(DIRECTIONS FOR THIS TASK) Pull out each line of the entries below that contains the word "Open".
========================
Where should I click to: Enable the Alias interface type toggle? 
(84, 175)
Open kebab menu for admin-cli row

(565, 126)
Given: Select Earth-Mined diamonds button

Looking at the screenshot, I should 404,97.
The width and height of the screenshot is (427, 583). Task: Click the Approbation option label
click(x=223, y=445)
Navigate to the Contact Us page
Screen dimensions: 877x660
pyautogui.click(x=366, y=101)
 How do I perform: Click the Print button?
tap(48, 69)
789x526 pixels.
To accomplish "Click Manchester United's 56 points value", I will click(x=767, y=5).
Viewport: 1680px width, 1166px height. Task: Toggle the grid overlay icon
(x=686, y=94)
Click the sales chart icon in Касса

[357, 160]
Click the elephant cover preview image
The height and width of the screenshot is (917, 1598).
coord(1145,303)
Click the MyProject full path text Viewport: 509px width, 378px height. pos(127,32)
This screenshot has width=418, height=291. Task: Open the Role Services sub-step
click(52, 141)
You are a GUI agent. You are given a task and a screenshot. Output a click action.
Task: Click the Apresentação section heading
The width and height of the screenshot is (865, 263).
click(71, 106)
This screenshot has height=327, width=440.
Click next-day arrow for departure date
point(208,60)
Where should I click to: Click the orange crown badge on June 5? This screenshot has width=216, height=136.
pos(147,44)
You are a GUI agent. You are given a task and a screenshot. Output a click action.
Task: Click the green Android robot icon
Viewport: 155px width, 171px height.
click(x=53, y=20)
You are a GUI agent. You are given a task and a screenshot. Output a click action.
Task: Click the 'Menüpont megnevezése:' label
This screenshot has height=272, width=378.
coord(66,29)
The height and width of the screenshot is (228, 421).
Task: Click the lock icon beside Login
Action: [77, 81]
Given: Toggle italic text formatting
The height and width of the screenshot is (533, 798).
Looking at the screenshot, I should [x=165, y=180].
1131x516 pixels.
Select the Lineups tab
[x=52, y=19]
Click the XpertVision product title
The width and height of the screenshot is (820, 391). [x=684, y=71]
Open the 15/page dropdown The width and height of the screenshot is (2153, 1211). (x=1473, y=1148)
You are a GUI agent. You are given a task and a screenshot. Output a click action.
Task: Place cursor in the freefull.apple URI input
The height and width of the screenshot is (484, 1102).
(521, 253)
========================
(THE REPLY)
Open kebab menu for admin-cli row
This screenshot has width=418, height=291. Task: Open the Role Services sub-step
Open the 15/page dropdown The width and height of the screenshot is (2153, 1211). (x=1473, y=1148)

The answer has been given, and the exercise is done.